Victor continuava firme no seu propósito de ser um bom marido, um funcionário exemplar. Mas algumas coisas passaram a incomoda-lo bastante. Como a promoção de Jairo, seu colega de trabalho. Victor também disputava a vaga e foi Jairo que a conseguiu. Ele tinha de fazer alguma coisa a respeito e sabia o que era. Esperou Jairo descuidar por um segundo, foi até sua mesa e sem que percebesse pegou seus óculos e sorrateiramente os enfiou no bolso depois do que iniciou a conversa, para despistar. Na manhã seguinte a caixa lhe contara o que precisava saber e Victor, usando de chantagem fez Jairo renunciar ao cargo. Nada era mais importante para Jairo que aquele emprego e se soubessem que estava se envolvendo com uma funcionária da empresa, ainda subalterna sua, seria demissão imediata. E assim Victor conseguiu mais uma vez. E as férias a caminho, planejou uma viagem com sua esposa Miriam. Quando chegou em casa não encontrou a mulher na sala, nem no quarto. Então foi ao escritório, ao chegar no corredor percebeu que a porta estava aberta, o que o alertou. Um assalto, pensou, voltou pro quarto, pegou sua arma que escondia na prateleira de cima do guarda-roupas.
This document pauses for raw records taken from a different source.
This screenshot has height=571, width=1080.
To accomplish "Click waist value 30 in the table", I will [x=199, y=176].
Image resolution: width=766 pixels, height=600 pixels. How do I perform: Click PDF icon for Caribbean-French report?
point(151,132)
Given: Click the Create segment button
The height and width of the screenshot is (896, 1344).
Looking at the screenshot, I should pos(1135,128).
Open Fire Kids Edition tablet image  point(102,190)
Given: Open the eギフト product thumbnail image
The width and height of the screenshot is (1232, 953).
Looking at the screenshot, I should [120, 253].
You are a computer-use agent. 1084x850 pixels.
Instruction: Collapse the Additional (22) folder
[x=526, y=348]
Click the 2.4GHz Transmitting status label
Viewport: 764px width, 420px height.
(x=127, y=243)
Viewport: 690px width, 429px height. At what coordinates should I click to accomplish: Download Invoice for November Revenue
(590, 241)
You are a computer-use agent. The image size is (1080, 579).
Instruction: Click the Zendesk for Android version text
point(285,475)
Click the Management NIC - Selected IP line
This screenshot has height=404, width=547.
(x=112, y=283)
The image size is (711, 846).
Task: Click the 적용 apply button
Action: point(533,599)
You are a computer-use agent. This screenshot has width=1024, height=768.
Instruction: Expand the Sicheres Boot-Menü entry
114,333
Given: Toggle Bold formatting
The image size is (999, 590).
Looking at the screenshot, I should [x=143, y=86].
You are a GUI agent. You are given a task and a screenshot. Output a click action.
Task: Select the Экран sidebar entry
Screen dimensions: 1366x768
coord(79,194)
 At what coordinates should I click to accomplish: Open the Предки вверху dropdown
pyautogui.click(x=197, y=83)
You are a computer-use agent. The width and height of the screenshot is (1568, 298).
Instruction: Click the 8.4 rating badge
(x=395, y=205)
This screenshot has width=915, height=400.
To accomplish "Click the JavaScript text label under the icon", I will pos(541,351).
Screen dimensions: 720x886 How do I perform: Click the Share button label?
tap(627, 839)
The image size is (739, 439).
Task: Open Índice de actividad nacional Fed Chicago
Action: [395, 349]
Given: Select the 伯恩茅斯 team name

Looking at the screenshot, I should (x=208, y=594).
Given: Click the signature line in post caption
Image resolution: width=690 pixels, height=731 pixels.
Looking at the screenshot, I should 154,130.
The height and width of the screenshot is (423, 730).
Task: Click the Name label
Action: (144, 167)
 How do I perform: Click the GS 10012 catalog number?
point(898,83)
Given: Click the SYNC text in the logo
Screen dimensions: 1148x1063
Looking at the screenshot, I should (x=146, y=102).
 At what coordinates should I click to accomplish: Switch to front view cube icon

Foi devagar, até respirando baixo. Ao chegar à porta segurou na maçaneta e abrindo-a prontamente gritou empunhando a arma: “Parado! Larga isso agora”! e ao se deparar com sua própria mulher na sua mesa, com a caixa na mão, caiu de joelhos transtornado. Mãos no rosto, a boca aberta, faltava-lhe o ar, o chão. Miriam parecia querer dizer algo mas não conseguia até que enfim articulou essas palavras: “Isso a caixa não te disse que aconteceria”? E então caiu sobre a mesa, morta. Victor correu para acudir a mulher, mas era tarde demais. Ficou deitado sobre a mesa chorando abraçado com a mulher morta. Foi quando viu a aranha descendo do ombro direito dela e a picada ali mesmo no ombro e a caixa, onde estava? Ali, tinha de se certificar. A caixa sem fecho, a aranha robusta de ouro desaparecera. A maldita caixa tirou-lhe tudo na medida em que falsamente parecia lhe dar. Com raiva e chorando jogava a caixa no chão, na parede, chegou a pisar em cima, nada a podia quebrar. Foi até a caixa de ferramentas e pegou sua marreta. Marretava a caixa com toda a sua força e a caixa continuava intacta. A maldita caixa intacta e seu coração estilhaçado.